BEGIN Page text
Table 2 provides the mean differences for all the variables used in the model, by type of producer. More than 63% of farmers in the sample had college or postgraduate education, with a similar proportion among certified farmers and those who decertified. Only 38% of farmers were female, with similar percentages for both certified and decertified growers. These results are consistent with Walz (2004), who found that women tend to be a minority among organic farmers.
Comparison of respondents of the Purdue 2012 survey of MarketMaker growers categorized by producer type (full sample, N = 234; decertified farmers, N = 85; certified farmers, N = 149).
There were significantly more decertified farmers (56%) located in the Midwest region in states including Iowa, Illinois, Indiana, Michigan, Nebraska, Ohio, and Kentucky, when compared with certified farmers (36%) (P < 0.01). The concentration of decertified farmers in the Midwest may be a response of farmers to the increased popularity of DTC outlets and initiatives to promote local markets. For instance, we found that a third of Midwest decertified farmers sell directly to consumers, compared with only a fourth of certified farmers. On the other hand, certified farmers are concentrated in the Northeast region in states such as Pennsylvania and New York (P < 0.01). Guptill (2009) reported that organic certified agriculture is attractive to New York farmers and Dimitri and Greene (2002) illustrated that organic production in New York rated high compared with the rest of the country. High-volume and high-value markets in large population centers may be offering economic incentives to organic certified fruits and vegetables operations in the Northeast.
Less than a third of farmers in our sample operated part-time. Part-time farming was significantly more common among decertified farmers than their counterparts (P < 0.1). For instance, more than a third of decertified farmers responded that farming was their part-time job, whereas this was only true for less than a fourth of certified farmers. Our data showed that there were significantly more small farms that have decertified than their counterparts (P < 0.01). This finding is consistent with Constance and Choi (2010), who reported that organic operations tended to be smaller in size. Alternatively, there were significantly more medium (and large) farms that remained certified than their counterparts (P < 0.01). Table 2 shows that more than 50% of farms in our sample were medium (>$50,000 gross annual sales) and most of them remained certified (60%), whereas only 35% of medium farms decided to decertify. Consistently, Sierra et al. (2008) found that decertification rates were smaller for larger operations.
END Page text
BEGIN Data section
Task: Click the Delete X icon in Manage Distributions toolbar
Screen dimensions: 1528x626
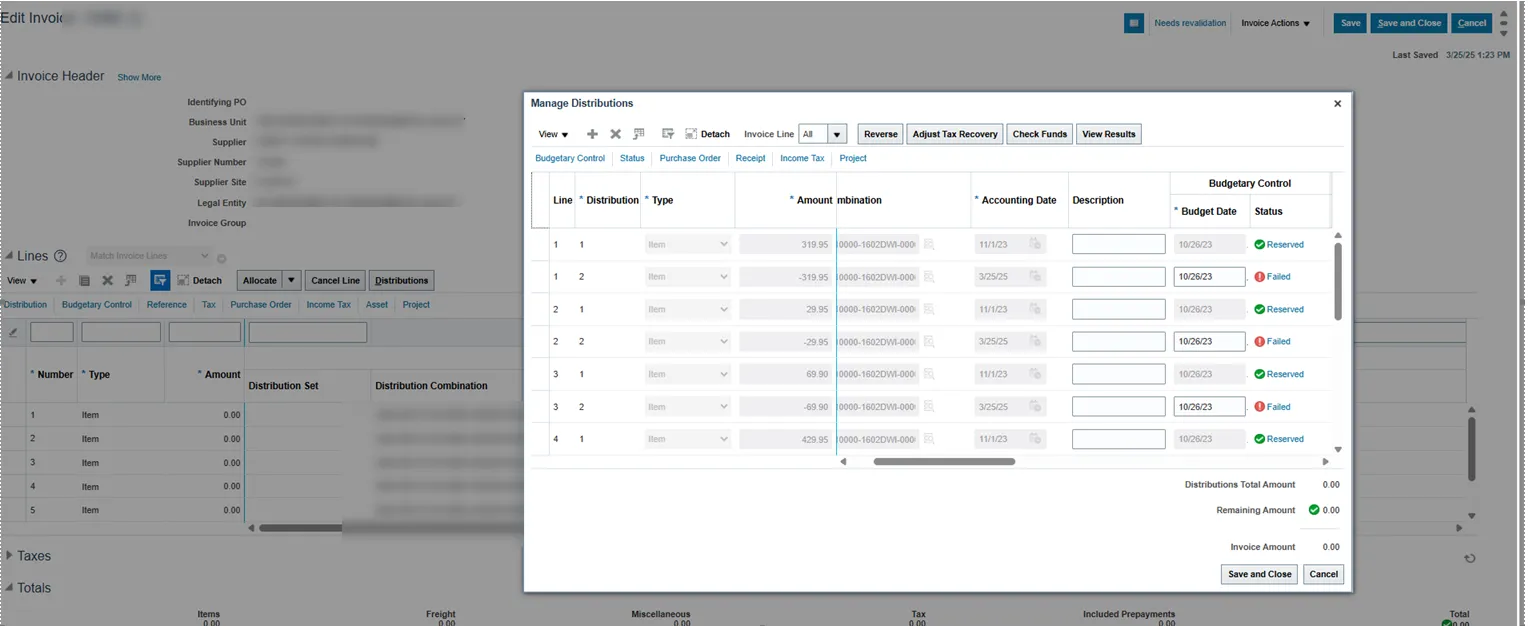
END Data section
### Problem to solve
List every study cited by author and year in the survey passage on organic decertification above.

### Output
Walz (2004)
Guptill (2009)
Dimitri and Greene (2002)
Constance and Choi (2010)
Sierra et al. (2008)